L'État a également perdu ses capacités de maîtrise d'oeuvre. Il faut rappeler que dans les années 1980-1990, il avait pu conduire en direct la construction du ministère des finances à Bercy. Il en serait incapable aujourd'hui, faute d'avoir conservé des compétences techniques suffisantes en son sein. Cette carence l'entraîne dans des voies sous-optimales, comme cela a été constaté avec des partenariats publics-privés. La Cour des comptes a de même critiqué le recours au portage par la SOVAFIM, sur financement bancaire, pour procéder à la rénovation de l'îlot Fontenoy-Ségur destiné à accueillir les services du Premier ministre et des autorités administratives indépendantes. En termes budgétaires, ces artifices peuvent permettre d'éviter de détériorer le solde à court terme, mais engendrent des charges récurrentes et au total des coûts globaux supérieurs. Les financements bancaires sont en effet contractés avec un taux supérieur à celui auquel l'État lui-même peut emprunter, et les maîtres d'oeuvre prélèvent leur marge.

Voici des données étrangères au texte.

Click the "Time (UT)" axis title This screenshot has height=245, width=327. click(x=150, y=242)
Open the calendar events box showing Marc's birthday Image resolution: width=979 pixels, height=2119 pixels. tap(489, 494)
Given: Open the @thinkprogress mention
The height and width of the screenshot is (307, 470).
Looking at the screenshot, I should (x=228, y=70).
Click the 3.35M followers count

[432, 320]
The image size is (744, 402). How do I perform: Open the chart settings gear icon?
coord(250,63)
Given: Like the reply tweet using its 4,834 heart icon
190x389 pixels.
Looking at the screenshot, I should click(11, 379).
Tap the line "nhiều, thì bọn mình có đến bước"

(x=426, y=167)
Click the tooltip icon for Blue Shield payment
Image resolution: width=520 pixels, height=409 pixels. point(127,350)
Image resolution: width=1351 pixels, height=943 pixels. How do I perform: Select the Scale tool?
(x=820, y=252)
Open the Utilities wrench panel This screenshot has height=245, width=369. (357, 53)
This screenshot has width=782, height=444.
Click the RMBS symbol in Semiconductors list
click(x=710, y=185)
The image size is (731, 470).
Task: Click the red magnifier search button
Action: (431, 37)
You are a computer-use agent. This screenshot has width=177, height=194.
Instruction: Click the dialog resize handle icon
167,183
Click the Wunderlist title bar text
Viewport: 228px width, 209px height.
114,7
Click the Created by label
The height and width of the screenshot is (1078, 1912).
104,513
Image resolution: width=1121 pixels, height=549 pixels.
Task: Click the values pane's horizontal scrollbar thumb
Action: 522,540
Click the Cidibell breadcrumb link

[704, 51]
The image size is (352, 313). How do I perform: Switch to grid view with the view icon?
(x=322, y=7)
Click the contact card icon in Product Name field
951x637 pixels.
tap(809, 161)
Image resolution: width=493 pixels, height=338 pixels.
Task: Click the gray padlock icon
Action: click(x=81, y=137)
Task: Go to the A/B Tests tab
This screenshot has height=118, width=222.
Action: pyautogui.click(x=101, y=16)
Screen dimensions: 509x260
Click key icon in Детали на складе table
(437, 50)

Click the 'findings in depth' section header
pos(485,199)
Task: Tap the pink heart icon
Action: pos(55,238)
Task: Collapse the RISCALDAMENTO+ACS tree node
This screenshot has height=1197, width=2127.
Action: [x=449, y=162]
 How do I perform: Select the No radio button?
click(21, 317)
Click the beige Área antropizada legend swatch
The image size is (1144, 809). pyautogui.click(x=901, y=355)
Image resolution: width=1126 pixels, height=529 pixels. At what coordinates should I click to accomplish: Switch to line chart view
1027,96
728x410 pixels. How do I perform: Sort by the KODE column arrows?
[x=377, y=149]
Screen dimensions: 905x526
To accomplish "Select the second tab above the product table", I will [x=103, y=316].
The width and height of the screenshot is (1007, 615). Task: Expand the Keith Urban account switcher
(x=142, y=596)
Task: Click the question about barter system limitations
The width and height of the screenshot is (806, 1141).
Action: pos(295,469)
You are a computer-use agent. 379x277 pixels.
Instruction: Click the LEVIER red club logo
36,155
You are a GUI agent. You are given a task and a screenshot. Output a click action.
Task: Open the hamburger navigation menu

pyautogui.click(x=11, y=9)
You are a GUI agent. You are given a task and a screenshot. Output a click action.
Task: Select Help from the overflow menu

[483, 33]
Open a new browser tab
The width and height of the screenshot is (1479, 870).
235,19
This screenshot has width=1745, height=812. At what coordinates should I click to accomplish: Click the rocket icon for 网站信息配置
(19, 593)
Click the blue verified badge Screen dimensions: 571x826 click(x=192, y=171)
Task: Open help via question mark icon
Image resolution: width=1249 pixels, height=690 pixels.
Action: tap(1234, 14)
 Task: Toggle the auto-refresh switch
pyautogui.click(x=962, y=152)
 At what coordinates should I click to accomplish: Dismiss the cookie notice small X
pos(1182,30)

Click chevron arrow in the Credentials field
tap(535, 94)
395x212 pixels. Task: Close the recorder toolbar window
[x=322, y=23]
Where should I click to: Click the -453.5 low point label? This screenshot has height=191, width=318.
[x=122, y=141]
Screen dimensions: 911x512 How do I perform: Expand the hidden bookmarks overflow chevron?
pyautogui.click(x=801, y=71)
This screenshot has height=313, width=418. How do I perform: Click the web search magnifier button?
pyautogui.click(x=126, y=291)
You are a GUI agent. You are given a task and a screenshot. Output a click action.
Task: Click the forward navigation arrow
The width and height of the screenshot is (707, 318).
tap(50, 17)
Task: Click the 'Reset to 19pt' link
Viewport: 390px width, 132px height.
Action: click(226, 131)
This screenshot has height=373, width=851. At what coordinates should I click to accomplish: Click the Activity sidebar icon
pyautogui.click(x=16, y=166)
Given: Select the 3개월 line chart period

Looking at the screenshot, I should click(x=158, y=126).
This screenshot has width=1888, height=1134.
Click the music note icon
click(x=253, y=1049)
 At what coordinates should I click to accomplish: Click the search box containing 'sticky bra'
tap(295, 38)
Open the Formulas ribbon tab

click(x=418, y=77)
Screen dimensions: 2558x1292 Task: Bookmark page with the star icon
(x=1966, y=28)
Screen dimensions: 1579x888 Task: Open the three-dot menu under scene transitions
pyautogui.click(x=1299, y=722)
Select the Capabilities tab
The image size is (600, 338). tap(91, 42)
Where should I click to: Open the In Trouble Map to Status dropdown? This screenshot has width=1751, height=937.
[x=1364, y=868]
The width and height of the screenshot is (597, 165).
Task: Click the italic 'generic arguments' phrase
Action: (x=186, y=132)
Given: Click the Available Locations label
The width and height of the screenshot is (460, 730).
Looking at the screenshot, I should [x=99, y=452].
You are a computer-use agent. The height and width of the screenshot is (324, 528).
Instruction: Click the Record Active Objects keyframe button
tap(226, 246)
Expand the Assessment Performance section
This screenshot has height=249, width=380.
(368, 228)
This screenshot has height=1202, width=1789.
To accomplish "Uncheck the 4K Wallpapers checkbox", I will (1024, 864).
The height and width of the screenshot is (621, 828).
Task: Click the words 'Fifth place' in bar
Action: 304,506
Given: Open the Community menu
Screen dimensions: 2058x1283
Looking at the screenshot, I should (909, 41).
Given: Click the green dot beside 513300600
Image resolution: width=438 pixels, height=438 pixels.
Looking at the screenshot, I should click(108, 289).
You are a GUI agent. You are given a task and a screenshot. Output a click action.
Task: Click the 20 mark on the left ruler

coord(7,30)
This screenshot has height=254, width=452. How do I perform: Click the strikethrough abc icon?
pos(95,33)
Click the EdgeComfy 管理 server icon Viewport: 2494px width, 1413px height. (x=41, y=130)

Alors que l'État ne dispose pas de moyens d'action suffisants, la politique immobilière de l'État doit traiter d'autres enjeux, et relever de nouveaux défis.
L'accent a jusqu'ici été mis sur l'immobilier de bureaux de l'État, surtout celui de ses services centraux et parisiens, exception faite des conséquences de la réorganisation de l'administration territoriale de l'État (RéATE). Corrélativement, d'autres secteurs ont été traités avec moins d'attention : pour l'État, l'immobilier dit « spécifique », qui est moins cher, plus dispersé, plus difficile à négocier, mais qui représente les emprises les plus étendues ; en dehors de l'État stricto sensu, l'immobilier des opérateurs. Cet état de choses et la multiplicité des dossiers doivent entraîner une concentration sur les questions majeures, avec un ciblage sur quelques ministères - défense, intérieur, finances - et, parmi les opérateurs, sur les universités.
Enfin, les changements à venir dans la configuration des collectivités territoriales et, par suite, des services déconcentrés de l'État vont conduire à anticiper de nouveaux mouvements ; ils peuvent fournir l'occasion de régler les problèmes liés à la mise à disposition de l'État de bâtiments appartenant aux collectivités territoriales, qui perdurent depuis les débuts de la décentralisation.
Pour conclure, l'État a admis la nécessité de se doter d'une véritable politique immobilière. Plusieurs étapes ont été franchies. Il existe désormais des outils, un cadre de réflexion. Cependant, il serait prématuré de considérer que cette politique a atteint le stade de la maturité. Il reste beaucoup à faire, le premier impératif étant de renforcer la cohérence de cette importante politique publique.